The new referral service is funded through a grant from Maryland’s Mediation and Conflict Resolution Office.
Mid-Shore Pro Bono provides low-income individuals with free or reduced-fee legal services for civil matters, including divorce, separation and family issues, foreclosure cases, landlord-tenant disputes, small claims and tort defense. The agency serves Kent, Queen Anne’s, Talbot, Caroline and Dorchester counties, connecting qualified litigants with attorneys who donate their services.
For Executive Director Sandy Brown, the collaboration with the mediation centers will help keep the focus of Mid-Shore Pro Bono on finding volunteer attorneys for clients whose cases can only be resolved within the court system.
Many cases can be settled through mediation alone, where parties involved come together with trained mediators in a neutral setting. Participants discuss their dispute and work out a solution agreeable to all. Community Mediation Upper Shoreserves Cecil, Kent and Queen Anne’s counties. Mid Shore Community Mediation Center serves Caroline, Dorchester and Talbot counties.
While Mid-Shore Pro Bono’s services are limited to clients within set income guidelines, the mediation centers’ services are available to everyone. Being able to refer cases to one of the mediation organizations allows Brown to help even those whose income or assets are above the agency’s limits, but who still may not be able to afford an attorney.
Mid-Shore Pro Bono’s caseload has grown significantly since the agency moved from Centreville to its new, more accessible location in downtown Easton. Brown attributes that increase both to greater visibility and to the difficult economy.
“There has been an enormous influx of civil cases,” she said. “Mediation is an appropriate alternative for many of them and can keep participants from ever entering a courtroom.”
Jim Richardson is a Queen Anne’s County attorney and trained mediator who volunteers twice a month at Mid-Shore Pro Bono. Immediate past national president of the Federal Bar Association, he countered the perception that attorneys do not support mediation.
“Most attorneys are not opposed to mediation,” he explained. “However, they can be opposed to solving problems any way that is not the way they know. Most family lawyers are trial attorneys and think in terms of winning and losing. Mediation is a win-win process.”
“Both Mid-Shore Pro Bono and the mediation centers are working with people who would not otherwise have access to legal services,” added Brown. “We’re not taking cases from attorneys or paid mediators. We’re taking cases that would have slipped through the cracks.”
Richardson noted that judges are very supportive of mediation. “The court system is becoming clogged,” he said. “Talk to any Federal District Judge and they will say that alternative dispute resolution is the greatest thing that’s happened to American jurisprudence.”
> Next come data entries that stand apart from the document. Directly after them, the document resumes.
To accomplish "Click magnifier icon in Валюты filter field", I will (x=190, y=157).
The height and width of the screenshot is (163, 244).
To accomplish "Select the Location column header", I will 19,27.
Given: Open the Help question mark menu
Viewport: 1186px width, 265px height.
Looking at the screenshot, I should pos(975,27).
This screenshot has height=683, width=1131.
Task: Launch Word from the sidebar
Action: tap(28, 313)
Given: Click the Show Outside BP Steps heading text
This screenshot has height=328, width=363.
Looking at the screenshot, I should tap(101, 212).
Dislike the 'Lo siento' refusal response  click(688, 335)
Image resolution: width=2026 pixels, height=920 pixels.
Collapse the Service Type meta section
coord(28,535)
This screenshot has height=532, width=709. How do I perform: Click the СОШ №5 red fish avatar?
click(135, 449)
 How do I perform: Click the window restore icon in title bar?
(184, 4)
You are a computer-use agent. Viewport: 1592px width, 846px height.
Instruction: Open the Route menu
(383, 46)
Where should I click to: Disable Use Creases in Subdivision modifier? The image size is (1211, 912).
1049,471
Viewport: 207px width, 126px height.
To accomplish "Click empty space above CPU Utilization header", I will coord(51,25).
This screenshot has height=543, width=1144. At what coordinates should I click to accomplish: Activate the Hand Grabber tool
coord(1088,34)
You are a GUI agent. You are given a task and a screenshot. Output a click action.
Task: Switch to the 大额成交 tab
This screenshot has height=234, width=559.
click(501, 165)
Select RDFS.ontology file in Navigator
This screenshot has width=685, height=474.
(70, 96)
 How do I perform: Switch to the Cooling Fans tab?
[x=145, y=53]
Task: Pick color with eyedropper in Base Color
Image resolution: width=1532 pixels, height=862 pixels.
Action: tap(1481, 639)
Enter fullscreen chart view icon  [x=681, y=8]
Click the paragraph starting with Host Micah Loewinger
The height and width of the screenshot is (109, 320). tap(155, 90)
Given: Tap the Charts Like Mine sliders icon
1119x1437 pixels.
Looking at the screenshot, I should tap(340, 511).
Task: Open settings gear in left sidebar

Penni Doyle, Executive Director of Community Mediation Upper Shore, described getting to mediation as a matter of educating the public. “Most people think either in terms of Jerry Springer or Judge Judy,” she said. “There is a third option. You can talk and come up with a solution that really solves the problem.”
The legal system is not necessarily left out of the mediation process. “If people write an agreement in mediation,” said Peter Taillie, Executive Director of Mid Shore Community Mediation Center, “they may want that agreement to be signed off on by an attorney.” In that situation, the case may be referred back to Mid-Shore Pro Bono for legal services.
The mediation centers are ready for the cases headed their way. Doyle has 35 to 40 trained, volunteer mediators working with her center, while Taillie has more than seventy. Both are eager to work with Mid-Shore Pro Bono.
Taillie described the collaboration as a classic case of the courts, community service agencies and legal nonprofits working together to provide the most appropriate service for each individual. “It’s unprecedented,” he added.
“It’s all about being effective and efficient,” said Brown. “We would like to preempt unnecessary litigation and focus on those cases that really cannot be resolved in mediation. Working together, we can help make sure no one slips through the cracks.”